La Corte Suprema ratificó la cautelar que obliga a aplicar la Ley de Financiamiento Universitario
El máximo tribunal rechazó un recurso presentado por el Gobierno nacional y mantuvo vigente la medida que ordena aplicar parte de la ley, incluyendo la actual
La Corte Suprema de Justicia ratificó este jueves la medida cautelar que obliga al Estado nacional a cumplir con dos artículos de la Ley 27.795 de Financiamiento Universitario. El máximo tribunal rechazó el recurso presentado por el Gobierno al considerar que no existe una sentencia definitiva sobre el caso, por lo que la resolución judicial previa continuará vigente.
La decisión fue suscripta por los jueces de la Corte, Horacio Rosatti, Carlos Rosenkrantz y Ricardo Lorenzetti, quienes mantuvieron la cautelar dictada en instancias anteriores.
Sin embargo, el fallo no genera efectos económicos inmediatos. Días atrás, el 10 de junio de 2026, el Poder Ejecutivo había firmado un acuerdo mediante el cual se comprometió a transferir recursos destinados a una recomposición salarial del 24,33% para el sistema universitario, además de un incremento del 20% en los gastos de funcionamiento y una ampliación de los fondos para hospitales universitarios hasta alcanzar los 50.000 millones de pesos.
Aun así, la decisión judicial es interpretada como un respaldo a la vigencia de la ley impulsada por las universidades nacionales.
Qué establece la medida cautelar
La causa se originó a partir de una acción de amparo colectivo presentada por representantes del Consejo Interuniversitario Nacional y diversas casas de estudio. El planteo cuestiona la constitucionalidad del decreto 759/2025, mediante el cual el Gobierno condicionó la aplicación de la Ley de Financiamiento Universitario a la identificación de fuentes específicas de recursos.
Mientras se analiza el fondo del expediente, la Justicia Contencioso Administrativa Federal ordenó al Estado cumplir de manera inmediata con los artículos 5 y 6 de la norma. Estos puntos contemplan la actualización de los salarios del personal docente y no docente desde diciembre de 2023 hasta la sanción de la ley, así como la recomposición de los programas destinados a estudiantes.
La cautelar no alcanzó otros aspectos previstos en la legislación, como la recomposición integral de los presupuestos universitarios correspondientes a 2024 y 2025 ni otras partidas vinculadas a programas de fortalecimiento institucional.
Al analizar el caso, la Cámara en lo Contencioso Administrativo Federal consideró que el Estado no logró desacreditar los argumentos presentados por las universidades.

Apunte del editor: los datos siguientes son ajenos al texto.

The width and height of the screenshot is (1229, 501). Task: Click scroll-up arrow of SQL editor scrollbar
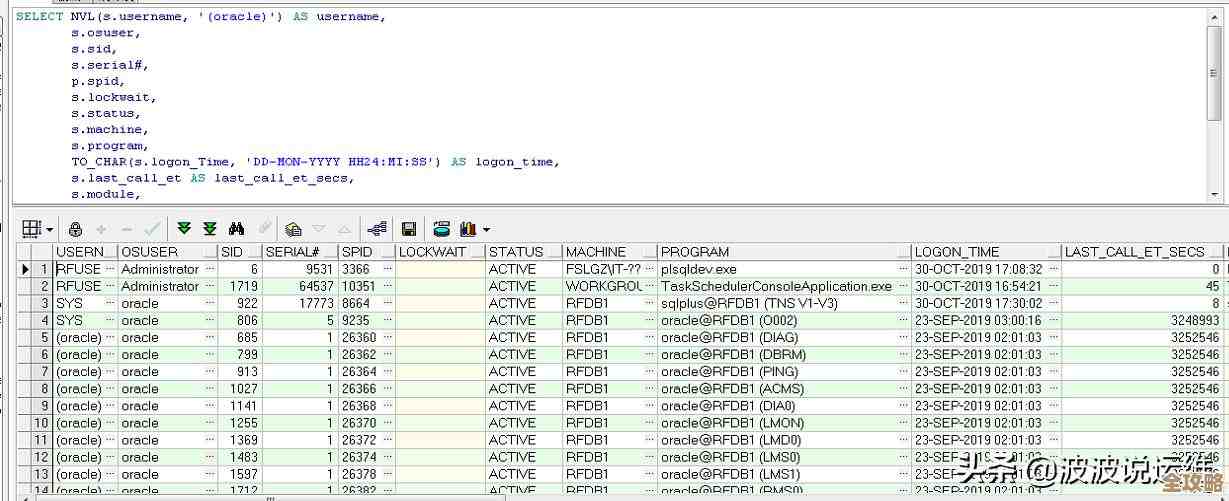point(1216,17)
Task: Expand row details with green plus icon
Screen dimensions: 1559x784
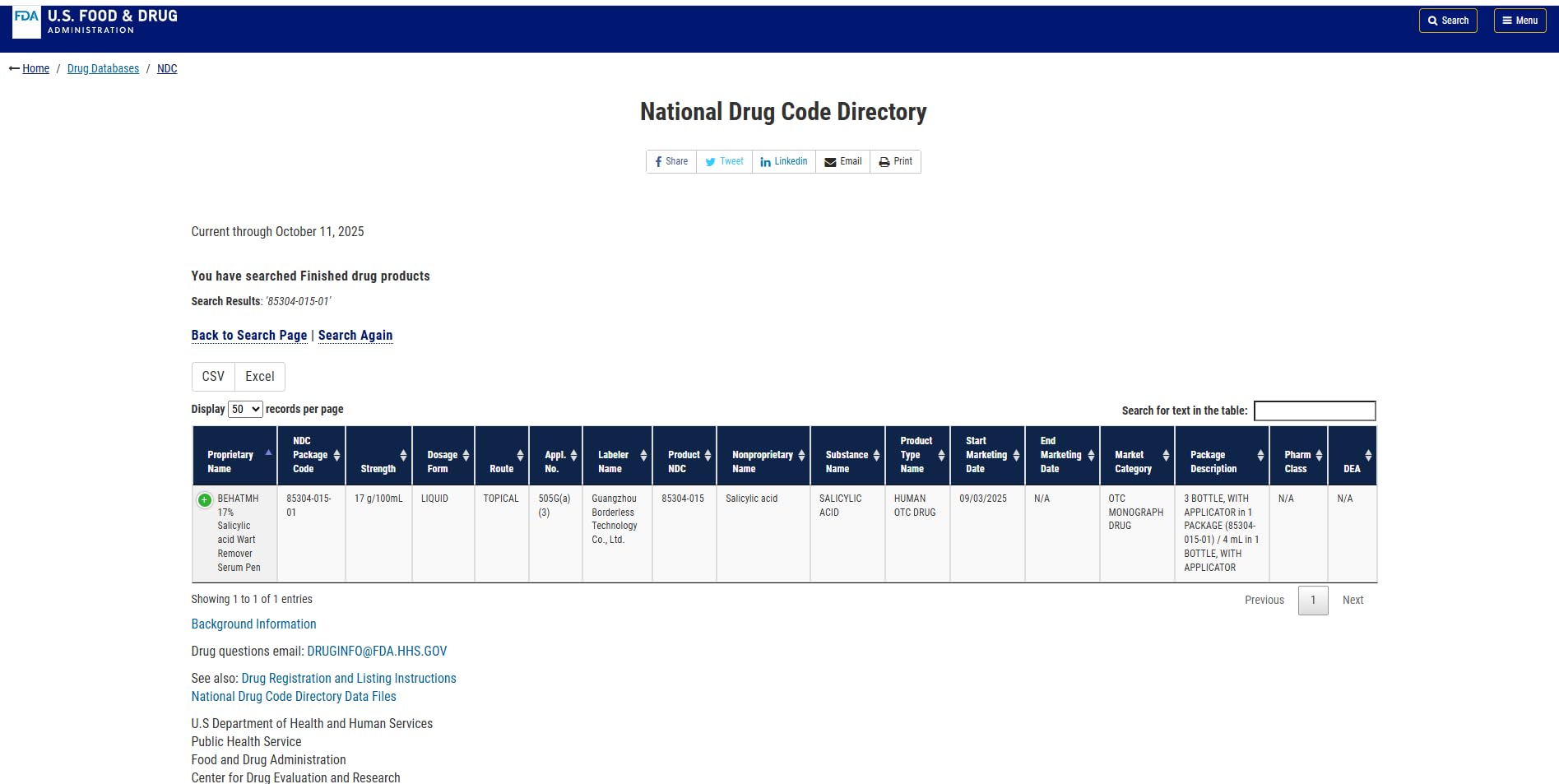Action: tap(205, 499)
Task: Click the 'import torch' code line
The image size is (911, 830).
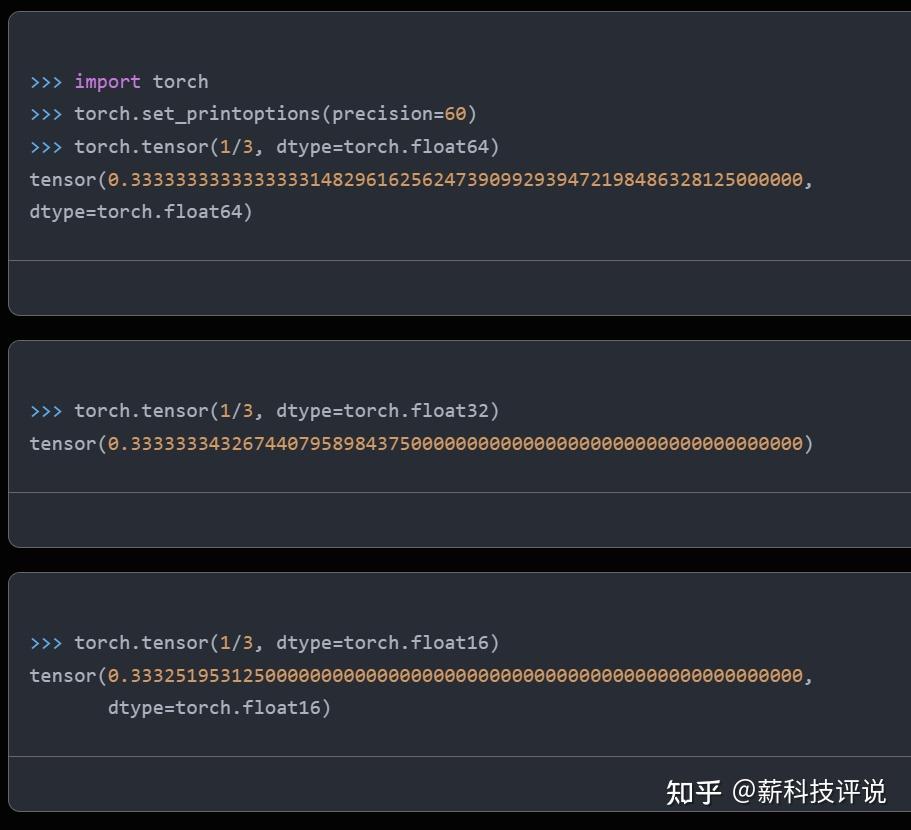Action: pyautogui.click(x=141, y=82)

También remarcó que el Congreso insistió en la aprobación de la ley y advirtió que la negativa del Ejecutivo a implementarla se apoyaba en una normativa de menor jerarquía.
Los magistrados señalaron además que la falta de aplicación de la norma podría generar un deterioro significativo en los salarios universitarios y afectar el normal desarrollo de las actividades académicas. Asimismo, sostuvieron que el impacto fiscal derivado de cumplir con la ley no representaba una carga relevante para las cuentas públicas.

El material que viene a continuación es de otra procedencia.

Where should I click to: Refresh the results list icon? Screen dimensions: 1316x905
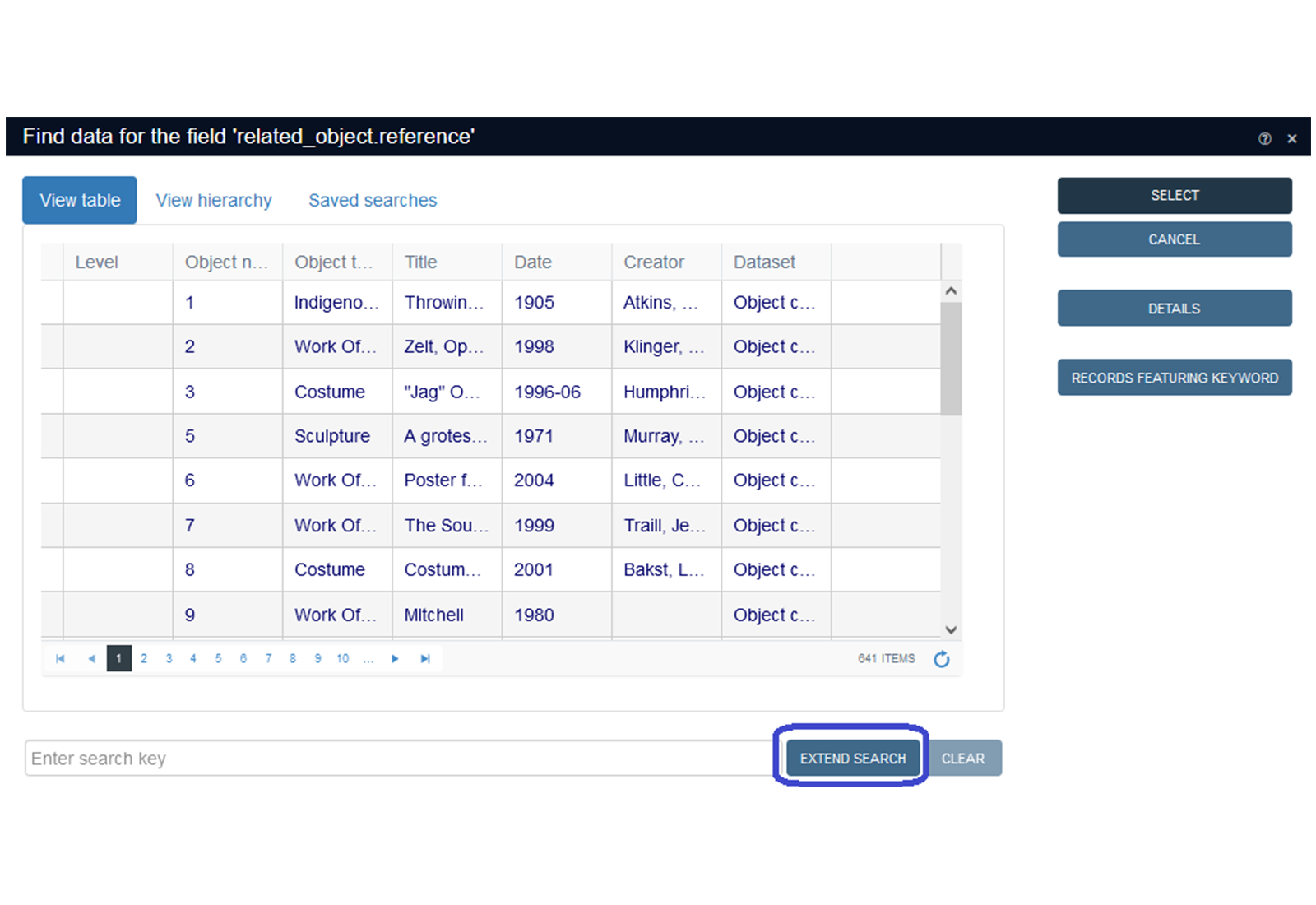tap(942, 659)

El conflicto judicial continúa
La controversia se inició luego de que el Gobierno vetara la Ley de Financiamiento Universitario. Tras la insistencia del Congreso y su posterior promulgación, el Ejecutivo condicionó su ejecución a la determinación de las fuentes de financiamiento.
Posteriormente, el Estado apeló la decisión de la Cámara y promovió recusaciones contra los jueces que intervinieron en el expediente. También solicitó la excusación de los integrantes de la Corte Suprema por su vínculo con la actividad docente universitaria.
Todos esos planteos fueron rechazados. Ahora, con la declaración de inadmisibilidad del recurso extraordinario presentado por el Gobierno, la cautelar queda firme mientras continúa el trámite principal de la causa.
De este modo, la obligación de aplicar los artículos 5 y 6 de la Ley 27.795 seguirá vigente hasta que exista una resolución definitiva sobre la constitucionalidad del decreto 759/2025.